__Отрывок__.
Брейгель в нашей жизни

Выставка Брейгеля в Вене

Картинки с выставки

Александр Генис: Сегодня наша рубрика “Картинки с выставки”, к сожалению, НЕ отправится, как все, кто смог, в Вену, чтобы посмотреть сенсационно популярную выставку Брейгеля, приуроченную к 450-й годовщине со дня смерти художника.

Венская выставка впервые представила обзор творческого наследия Питера Брейгеля Старшего, демонстрируя 90 его работ: экспозиция, включающая в себя почти 30 картин (это три четверти всех сохранившихся картин), а также половину сохранившихся рисунков.

Среди работ – "Торжество смерти" из мадридского музея Прадо, а также "Строительство Вавилонской башни" из роттердамского музея, а также "Торжество смерти" и "Безумная Грета", которые подверглись реставрации специально для выставки.

__Фрагмент источника__.

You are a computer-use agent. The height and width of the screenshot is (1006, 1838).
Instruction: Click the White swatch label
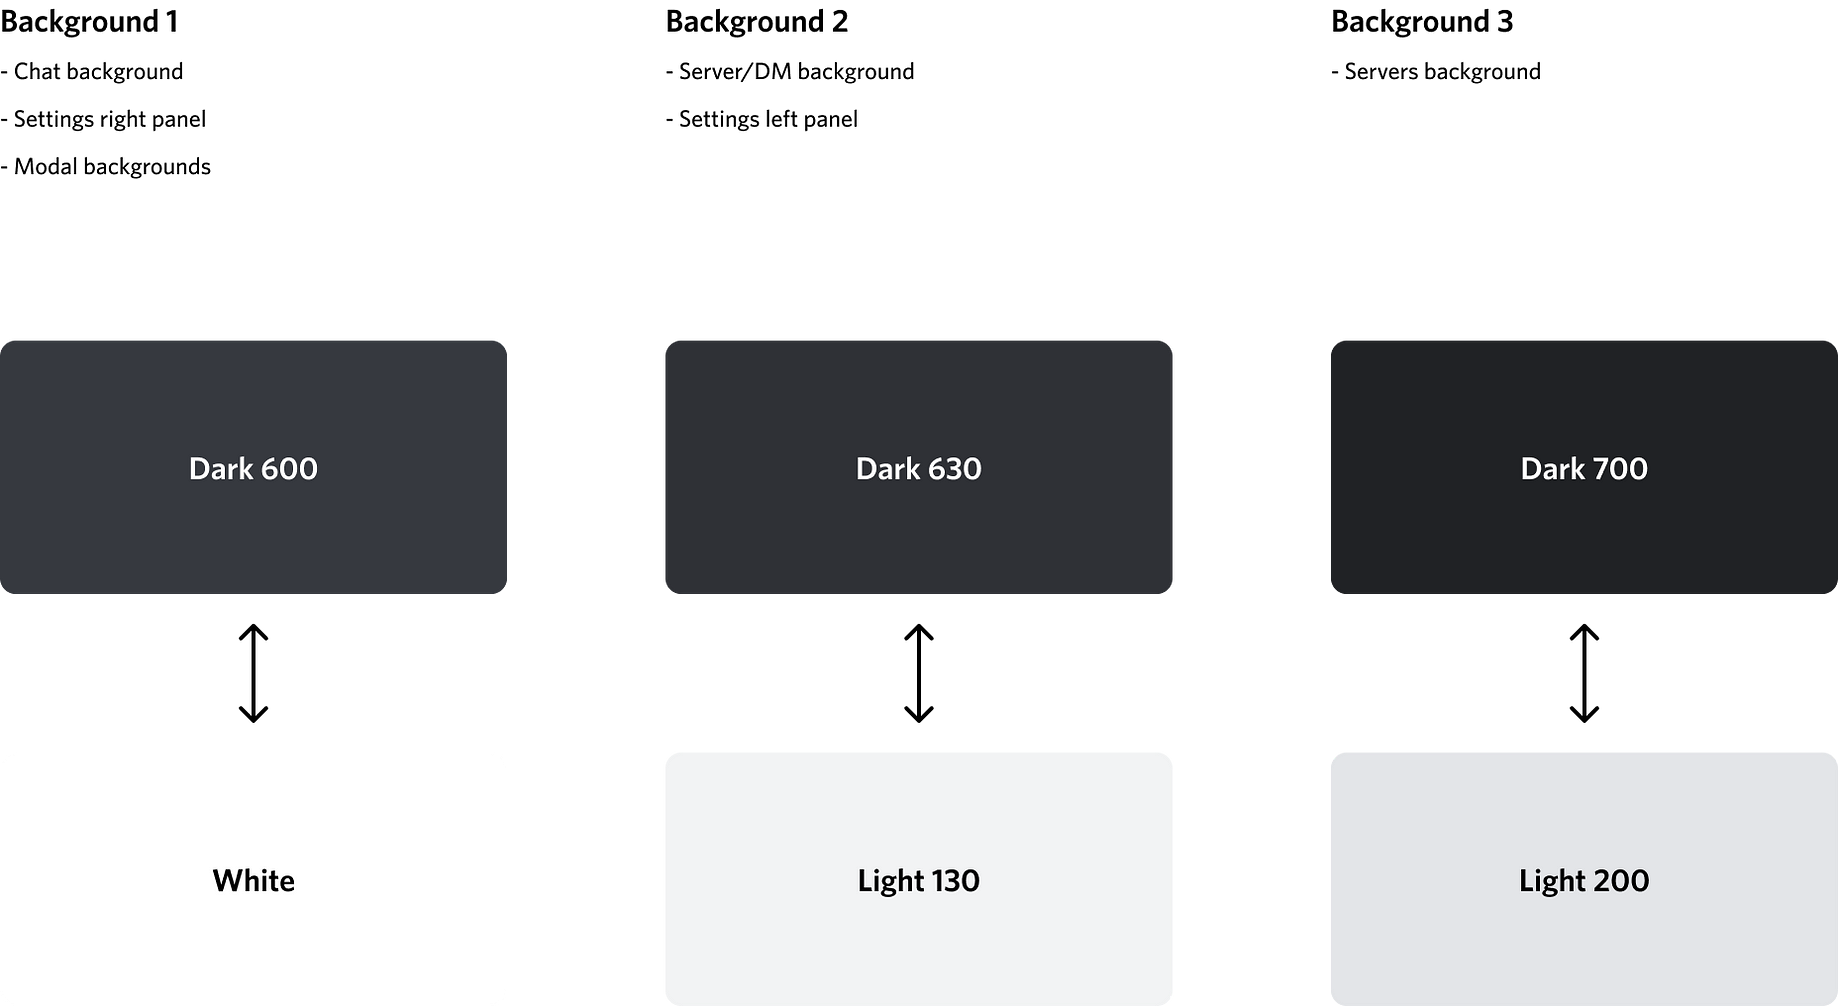click(x=253, y=880)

__Что нужно сделать__.
1 - Ответьте на вопросы по отрывку о венской выставке Брейгеля.
(a) К какой годовщине приурочена выставка?
(b) Сколько работ Брейгеля демонстрирует выставка?
(c) Из какого музея представлено «Строительство Вавилонской башни»?
2 - Продолжите отрывок о венской выставке Брейгеля, начав сразу после его последнего предложения.

__Ответы к заданиям__.
1 -
(a) К 450-й годовщине со дня смерти художника.
(b) 90 работ.
(c) Из роттердамского музея.

2 -
Особый ажиотаж эта выставка вызвала среди наших соотечественников. Об этом написал редактор “Искусство кино” Антон Долин:

“Питер Брейгель Старший "Мужицкий" – самый любимый в России иностранный художник. Думаю, это надо принять как факт. Почему? Постаралось кино. Тарковский, Герман, Алов с Наумовым, Климов. Даже Звягинцев недавно в "Нелюбви" – причём утверждает, что не намеренно, само вышло (это ещё красноречивее).

Просто наша жизнь и есть сплошной Брейгель. Нескончаемый гротеск, трогательный и жуткий. Чудеса и сюр рядом с будничностью и повседневной тоской (а не просто чудеса и сюр, как у Босха). Множество людей, и каждый сам по себе. Это и есть квинтэссенция русской жизни, которую трудно облечь в слова, но так просто увидеть во многих брейгелевских картинах.

И самое простое: зима. Брейгель – снежный художник, Россия – снежная страна".

Сам я не был на этой выставке, но много раз приезжал в Вену, потому что Брейгель и мой любимый художник. Я часто писал о нем, и сегодня в рамках наших “Картинок с выставки” мне хочется предложить три этюда о трех знаменитых картинах Брейгеля.

(Музыка)

Охотники на снегу

Я, конечно, не хочу сказать, что покинул пенаты ради Kunsthistorisches Museum, но хранящиеся в нем десять картин Брейгеля составляли десяток решающих аргументов в пользу эмиграции.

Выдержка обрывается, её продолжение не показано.